One such project is Compulsory Figures, a display typeface that looks to capture “the moment figure skaters fall down during their performances.” To emulate this, the designer placed his mobile phone on top of stationary he found lying around on his desk. “The screen became the icy surface of the rink, my sliding finger was the figure skater and the smudges were the skate marks,” Faraj explains. “The same way they carved in ice variations of the basic figure 8, I assigned myself the task to draw a full character set using a drawing app installed on my phone.

“During the process, the apparatus kept collapsing. As a result, the final characters are fractured, frizzy, and some are even unrecognizable.” The typeface has been presented in its vector form and as photographic documentation in a book, a poster, and postcards.

2
Here Design, Tate gift product designs

London-based Here Design has created a new range of art materials and gift products developed for the Tate. The studio has worked with Tate before on a range of T-shirts, and this new collaboration saw it design nine sketchbooks, pencil cases, coloring and sketching pencils, tote bags, and other items. The designs are based around the idea of mark-making, featuring gestures created in-house at Here. The character of these marks and brushstrokes reflects the paper stock and suggested content, for example a book with watercolor paper shows broad brushstrokes whereas a pocket sketchpad may show charcoal or pen marks,” says the studio.

3
Cause & Effect, Open Space branding

Glasgow-based design agency Cause & Effect has created the branding for London-based contemporary arts organization Open Space, heralding the launch of its 2019 program. The agency worked with Open Space founder Huma Kabakcı and head of programming and research Inés Geraldes Cardoso to create an identity that “aims to further establish Open Space as an organization making room for art beyond the usual boundaries and gallery environments.” The designs center on a flexible logo that can be adapted into various formats for print and on screen, with an animated version that pushes the concept of a “frame” for copy and imagery.

Cause & Effect used the typeface Modern Era by OMSE Type, chosen for its “functional yet idiosyncratic qualities,” according to the studio. It adds that a vibrant red features as the primary color for the 2019 program, along with bright spots of green and purple as secondary colors. The palette will change and adapt with each program and season of events.

4
Double Issue magazine

New San Francisco-based non-profit indie mag Double Issue has just launched its debut issue, “dedicated to stories of personal freedom from the past and present,” according to its founders. The publication includes features around reproductive rights, interracial relationships, and queer bars. “Contrasting the past with the present, the magazine reminds us that the fight to secure these rights wasn’t won very long ago,” says the team. “Double Issue urges readers to reflect on the past and think about the future as we see things we’ve taken for granted swallowed up.”
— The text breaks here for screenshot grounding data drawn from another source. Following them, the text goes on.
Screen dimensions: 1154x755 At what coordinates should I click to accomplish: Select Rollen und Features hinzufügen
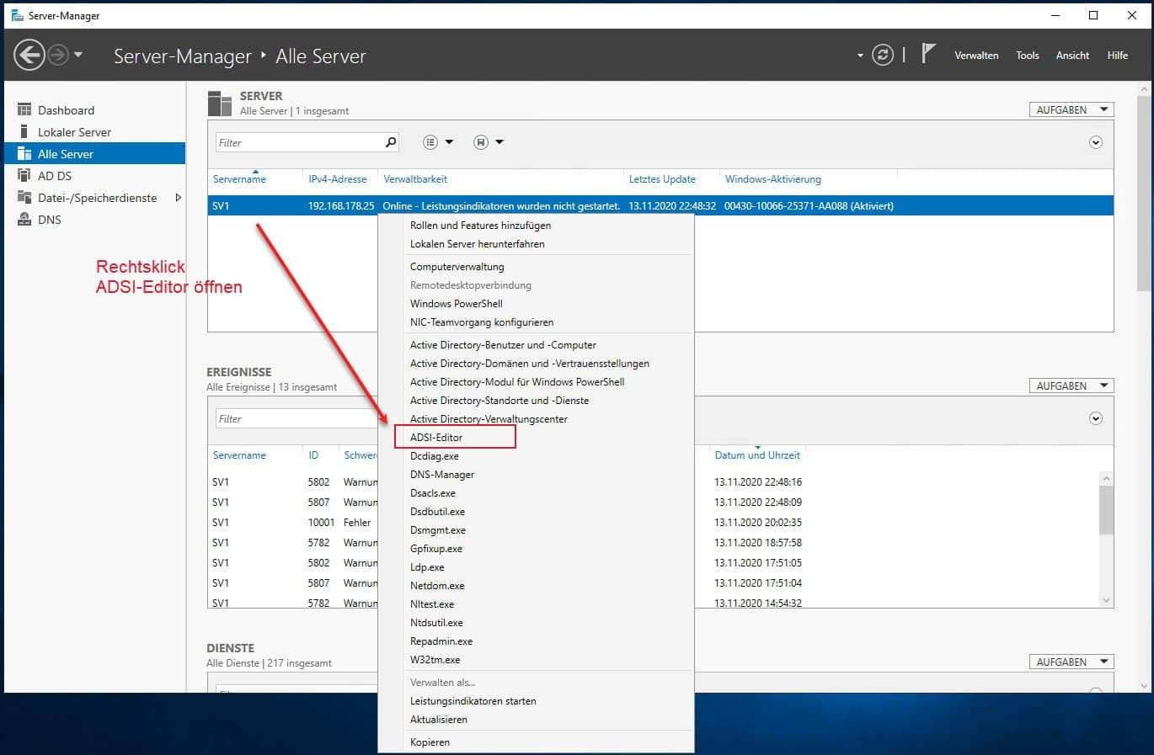point(480,225)
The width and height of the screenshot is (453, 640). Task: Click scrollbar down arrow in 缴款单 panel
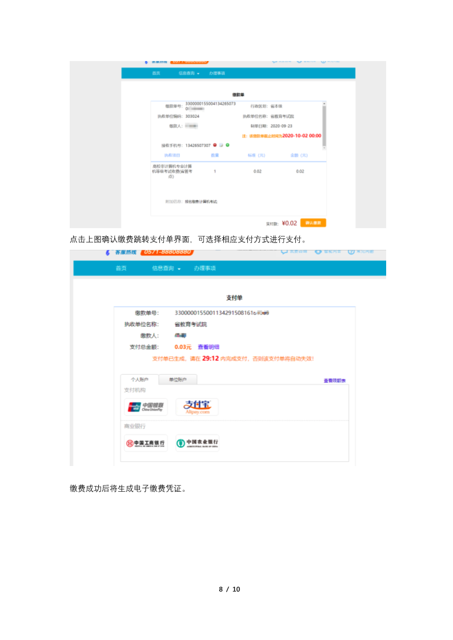(x=324, y=148)
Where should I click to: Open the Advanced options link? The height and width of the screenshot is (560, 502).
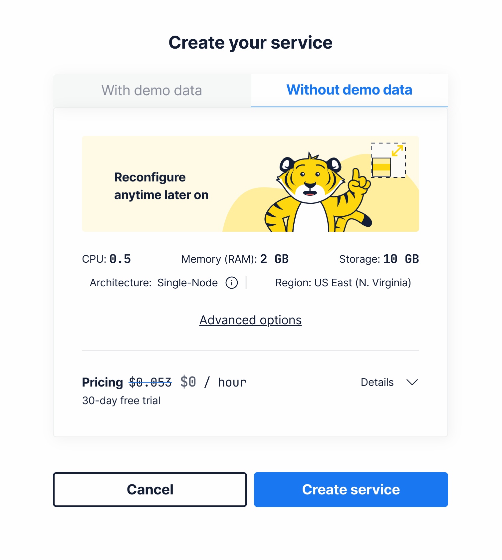(250, 320)
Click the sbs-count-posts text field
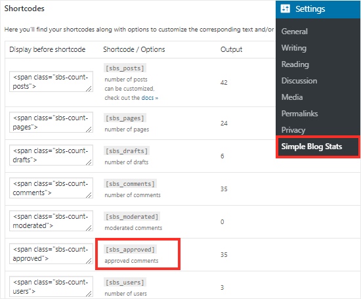361x299 pixels. tap(51, 81)
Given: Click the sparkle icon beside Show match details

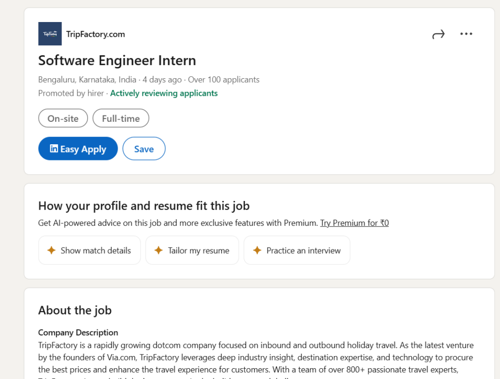Looking at the screenshot, I should click(51, 250).
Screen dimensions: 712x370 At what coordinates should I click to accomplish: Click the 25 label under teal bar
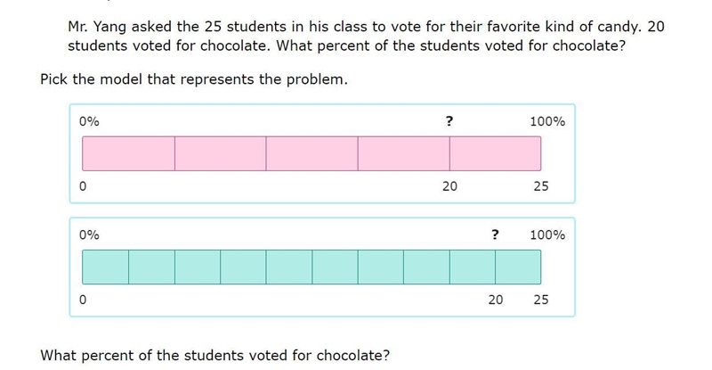coord(541,300)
The magazine is designed by Tim Belonax, a design lead at Pinterest, and art directed by SFMOMA design director Bosco Hernández.

5
Catalogue, portfolio website

It’s been two years in the making but well worth the wait: earlier this week international studio Catalogue unveiled its new portfolio website. Based between Leeds in England and New York, Catalogue works with clients including Arena Homme+, Nike, POP magazine, Selfridges, and more. The new site features work from the past two years alongside selected archival projects, and is typeset in Dinamo font Monument Grotesk regular.